Decided on April 2, 2014
SUPREME COURT OF THE STATE OF NEW YORKAPPELLATE DIVISION : SECOND JUDICIAL DEPARTMENT
WILLIAM F. MASTRO, J.P.
RUTH C. BALKIN
ROBERT J. MILLER
HECTOR D. LASALLE, JJ.
2013-04961
(Docket No. D-26104-12)

[*1]In the Matter of Tilar Mc. (Anonymous), appellant.




Scott A. Rosenberg, New York, N.Y. (Tamara A. Steckler and
Mark Dellaquila of counsel), for appellant.
Zachary W. Carter, Corporation Counsel, New York, N.Y.
(Deborah A. Brenner and Danielle Boccio of
counsel; Nicholas J. Murgolo on the
brief), for respondent.


DECISION & ORDER

In a juvenile delinquency proceeding pursuant to Family Court Act article 3, Tilar Mc. appeals from an order of disposition of the Family Court, Queens County (Hunt, J.), dated April 8, 2013, which, upon a fact-finding order of the same court also dated April 8, 2013, made upon his admission, finding that he committed acts, which, if committed by an adult, would have constituted the crime of possession or sale of a toy or imitation firearm, adjudged him to be a juvenile delinquent, and placed him in the custody of the Commissioner for Social Services for a period of 11 months.
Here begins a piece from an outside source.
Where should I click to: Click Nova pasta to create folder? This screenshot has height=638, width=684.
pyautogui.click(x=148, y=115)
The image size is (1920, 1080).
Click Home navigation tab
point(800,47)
ORDERED that the appeal from so much of the order of disposition as placed the appellant in the custody of the Commissioner for Social Services for a period of 11 months is dismissed as academic, without costs or disbursements; and it is further,

ORDERED that the order of disposition is affirmed insofar as reviewed, without costs or disbursements.
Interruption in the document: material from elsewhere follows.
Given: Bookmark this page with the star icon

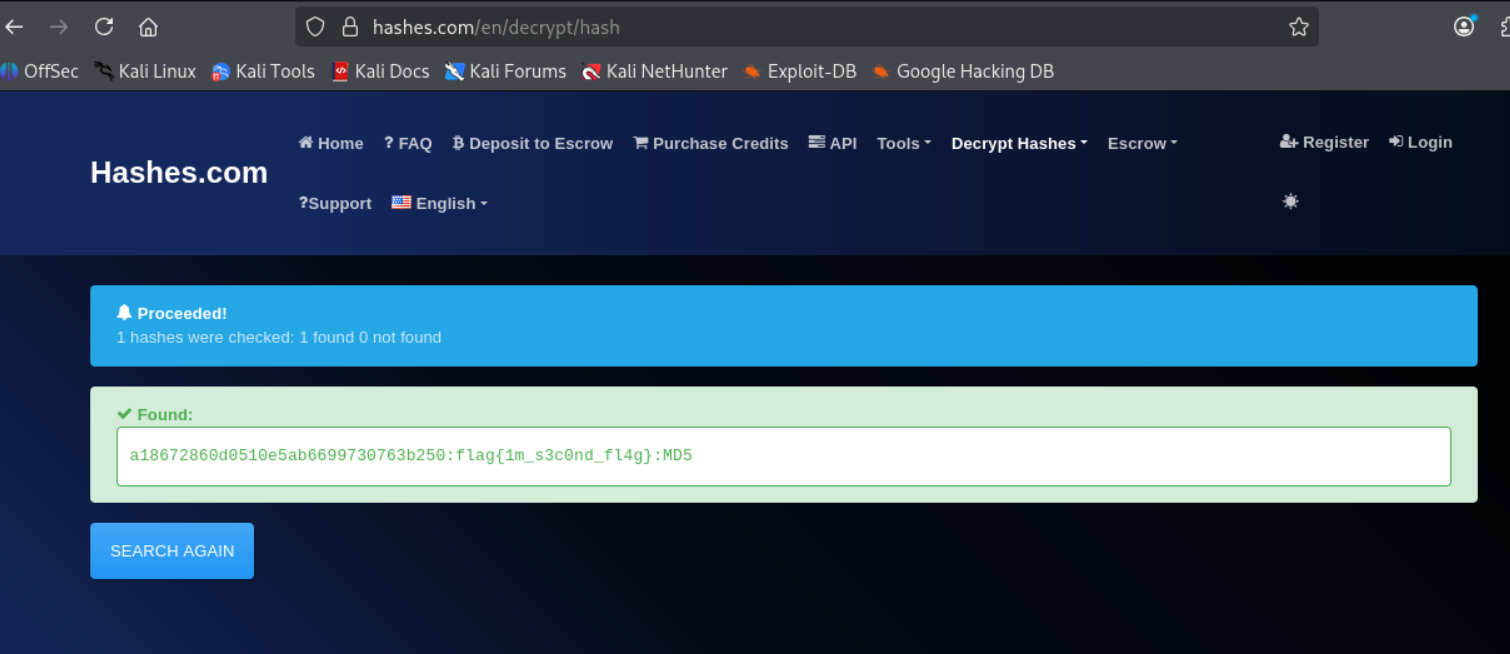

The appeal from so much of the order of disposition as placed the appellant in the custody of the Commissioner for Social Services for a period of 11 months has been rendered academic, as the period of placement has expired (see Matter of Stanley F., 76 AD3d 1067, 1068).

Before a fact-finding hearing was held in this proceeding, the appellant sought dismissal of the petition on the ground that it was facially invalid. He contended that the object he was alleged to have possessed, an inoperable air gun that looked like a Glock semiautomatic pistol, could not constitute a toy or imitation firearm within the meaning of the Administrative Code of the City of New York § 10-131(g) (hereinafter the Administrative Code). The Family Court held that the petition was not facially invalid because an inoperable air gun could constitute an imitation firearm within the meaning of that provision. The appellant admitted his possession of the object at issue, and the Family Court issued a fact-finding order and, upon that order, an order of disposition adjudging the appellant a juvenile delinquent. On appeal, the sole contention raised by the appellant is that the petition was facially invalid. [*2]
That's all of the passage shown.